上田由美子「石畳」[2024年08月13日(Tue)]
石畳 上田由美子
夕暮れて 行く人の絶えた仏寺の門から
ひとすじに導く石畳 蒼白く冷たく沈む
整然と並んだ石畳 暗闇が広がりはじめると
寺の境内から 昼間の読経の声が
夜の石畳の上を流れる
重たい旋律が地底に眠る魂を誘う
石の下に折りたたまれていた
八月のその日 灼熱の光景が
読経に合わせて 一つまた一つと
声といっしょに立ち上がってくる
引いーけー ヨイショ
引いーけー ヨイショ
死体を引く声
重たく動かぬ焼けた体に綱を絡めて
瓦礫を引っぱるその綱で
引いーけー ヨイショ
引いーけー ヨイショ
四千度以上の熱線にたえぬいて
決してそこから動かなかった石畳
地の底から這い上がってっくる
血に濡れた低い声
石畳に染みついた死者の苦しみ
幾度も雨と読経が洗って拭う
暗がりの上に訪れてくる朝
最初の鐘が石畳の一つ一つに
白い息を吐きはじめる
『八月の夕凪』(コールサック社、2009年)より
◆鎮魂=「たましずめ」とは死者の霊を落ち着かせる、つまり慰霊のことを一般に言うのであろうけれど、もともとは生者の魂を体に鎮めることを言ったのだという。
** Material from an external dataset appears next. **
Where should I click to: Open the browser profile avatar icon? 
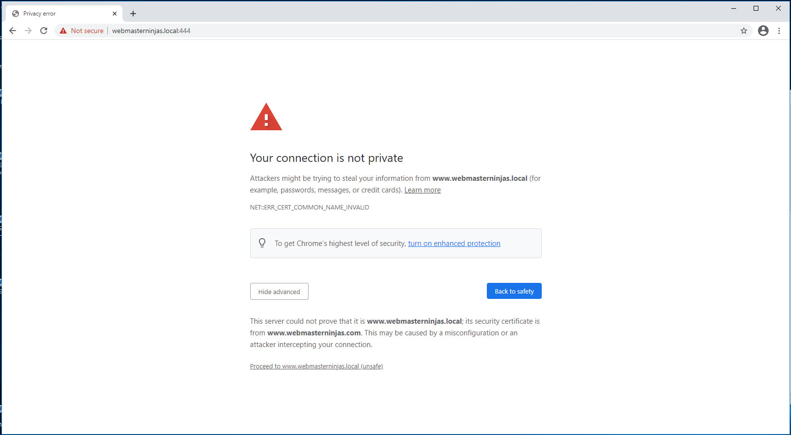(x=763, y=30)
◆この幻想詩において、石畳の下に折りたたまれ、地の底に眠る魂たちは、いったい死者であろうか、生者であろうか。
核が暴威をふるったヒロシマ・ナガサキは「戦場」ではない。
「国」は戦時体制にあったが、家々には老若が暮らし、辻々には朝のあいさつを交わす人びとの暮らしがあった。
一瞬の閃光と燃えさかる熱で肉体が奪われた者たちには、魂が鎮もるべき体が無い。
◆戦場でない場処で行われるジェノサイド、今四万人に及ぶ魂が中有にさまよい瓦礫の下に在るガザもまた、人びとにとって戦場ではない。
其処では、飢えと渇きに苦しむ人びとの魂もまた、落ち着くべき肉体を、生きながらにして奪われている。